Fourteen years later Brandon would lead his younger brothers, Adam (9) and Zach (11) into a seedy bar in Kansas City to play The Gadjits’ first gig to a handful of barflies and Harley riders. From that moment on, The Gadjits would spend the next ten years in a van gigging the punk rock circuit, instead of attending classes at Leawood High. The band’s truant officer, so to speak, would be Rancid’s Tim Armstrong, who signed the band to his Epitaph/Hellcat label during The Gadjits’ teen years. The band’s sound, embraced and directed by Armstrong, was made up of a hybrid of rock steady and punk that fit loosely into ska’s 3rd Wave, which was in full swing at the time.

As the young Gadjit brothers exposed themselves to the rich history of rumor, glory, and romance of life on the road, they developed into a smart and savvy rock and roll band. A band so true to the life that they had made for themselves, they would risk it all and no longer play the blue beats that once perked the kids’ ears. Instead they would write and perform a perfect blend of American roots, blues, and rock and roll.

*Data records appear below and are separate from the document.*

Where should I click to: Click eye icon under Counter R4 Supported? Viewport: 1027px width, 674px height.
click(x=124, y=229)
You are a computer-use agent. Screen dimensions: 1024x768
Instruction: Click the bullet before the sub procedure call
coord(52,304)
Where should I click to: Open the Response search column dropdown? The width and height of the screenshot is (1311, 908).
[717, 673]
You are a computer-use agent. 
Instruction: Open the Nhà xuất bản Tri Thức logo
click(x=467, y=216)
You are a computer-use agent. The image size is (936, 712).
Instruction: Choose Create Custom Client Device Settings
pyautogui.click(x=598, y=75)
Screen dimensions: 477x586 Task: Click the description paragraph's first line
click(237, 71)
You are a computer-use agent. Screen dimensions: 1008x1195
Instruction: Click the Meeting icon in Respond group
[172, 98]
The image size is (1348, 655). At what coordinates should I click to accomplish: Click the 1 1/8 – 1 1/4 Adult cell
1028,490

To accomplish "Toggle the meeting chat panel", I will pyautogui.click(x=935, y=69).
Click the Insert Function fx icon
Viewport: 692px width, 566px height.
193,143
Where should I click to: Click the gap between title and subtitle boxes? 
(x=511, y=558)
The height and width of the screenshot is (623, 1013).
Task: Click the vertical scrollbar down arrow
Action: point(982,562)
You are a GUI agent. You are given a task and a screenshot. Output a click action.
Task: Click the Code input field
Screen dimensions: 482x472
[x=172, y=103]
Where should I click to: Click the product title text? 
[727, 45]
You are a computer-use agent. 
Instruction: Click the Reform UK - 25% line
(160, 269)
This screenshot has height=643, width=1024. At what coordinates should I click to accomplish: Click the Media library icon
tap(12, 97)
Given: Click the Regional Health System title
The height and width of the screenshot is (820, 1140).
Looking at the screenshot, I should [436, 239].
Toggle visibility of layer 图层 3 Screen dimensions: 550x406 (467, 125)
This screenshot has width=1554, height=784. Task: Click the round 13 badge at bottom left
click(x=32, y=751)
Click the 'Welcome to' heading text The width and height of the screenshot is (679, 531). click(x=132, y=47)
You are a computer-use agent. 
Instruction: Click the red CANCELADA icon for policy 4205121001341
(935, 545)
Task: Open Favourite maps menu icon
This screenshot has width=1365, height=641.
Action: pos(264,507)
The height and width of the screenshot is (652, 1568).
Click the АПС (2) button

The change in musical direction was so severe that Hellcat passed on the band’s new sound, leaving the band in limbo for over a year. It wasn’t until February of 2001 that THICK Records’ mainstay and frontman of the Blue Meanies, Billy Spunke, became so enamored with the band during a short tour with The Gadjits that he brought them aboard the eclectic THICK Records. Now one year later, THICK Records proudly releases “Today Is My Day,” a record written, recorded,and mixed by the band in their Leawood house. Joined by Mike Alexander (Revolvers) on second guitar and Ehren Starks on keys, The Gadjits open the garage door to a new sound that captures the true essence of rock and roll’s classics. It’s not the sound of today’s rock resurgence, i.e. The Strokes and The White Stripes, but a revival following their own instincts instead of the current trends; proving once again that the kids truly are alright.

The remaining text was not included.